Seeing dead people is a part of this job. I think I was pretty prepared for that from the beginning. Being there when they died was harder to deal with. When I was in Iraq and they were just splattered all over the place, it was easier to detach myself from the fact that all that mess was once a person. I haven't been doing this job for very long and I've had my fair share of lost patients.
Tonight I was on a call and when I went in he was awake and talking to me. I was taking his blood pressure and asking him questions when he went out like a light. The team on scene sprung into action, but I have to admit when I was going to work on him that I was thinking "Ah boy, there goes another one."
We went through the whole routine that you always see on TV. We put him down on the floor and I jumped in to do CPR. And I have to say; I fucked him up. If he had one intact rib left after I got done with him, I would be shocked. The other guys took care gettting an EKG and the paddles They shocked him a couple of times while the others pumped him full of cardiac drugs. I'd seen this whole routine before, and while I was punishing his rib cage I wasn't hopefull all our efforts were going to amount to anything except another dead guy, full of drugs and broken ribs.
So, you can imagine my reaction when after the second shock, homeboy started struggling and grunting I was like "Sweet Lord, it's a fucking miracle!"
We got him to the hospital, and he wasn't just alive he was awake. At one point, we were talking to him like we always do, saying things like "Just relax, we are taking you to the hospital, you're going to be ok," He managed to whisper in a very Sam Elliot manner "I'll take your word for it."
When we dropped him off at the hospital and started gathering our stuff, I realized that I don't think I've ever felt that way before.

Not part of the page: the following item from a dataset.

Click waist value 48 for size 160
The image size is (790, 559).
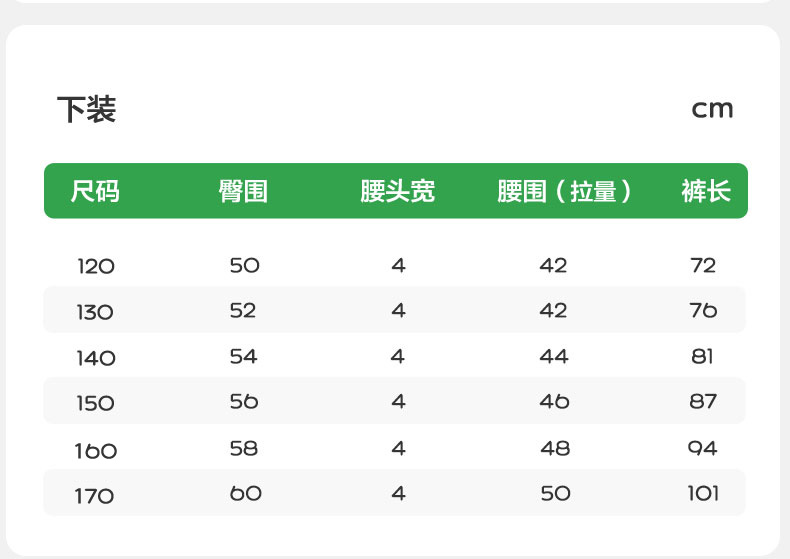554,448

It's hard to describe, especially when I'm trying to avoid sounding like some kind of touchy, feely hippy. Basically the only thing I can compare it to was Iraq, when we got into intense situations over there I had the same kind of rush, but I always came away from it so angry, full of resentment, and just mad at the world. This was the same kind of rush, but I felt so happy, and so positive, and full of...love. Oh god, I'm a hippy.
Body for Life
It's going good. Tonight I came back full of so much pent up energy that I totally destroyed the HITT cardio routine. I ran about 2.5 miles in 20 minutes, and burned up around 400 calories. As I write this I can still feel my heart pounding. I'm feeling great. Looking forward to an awesome day tomorrow.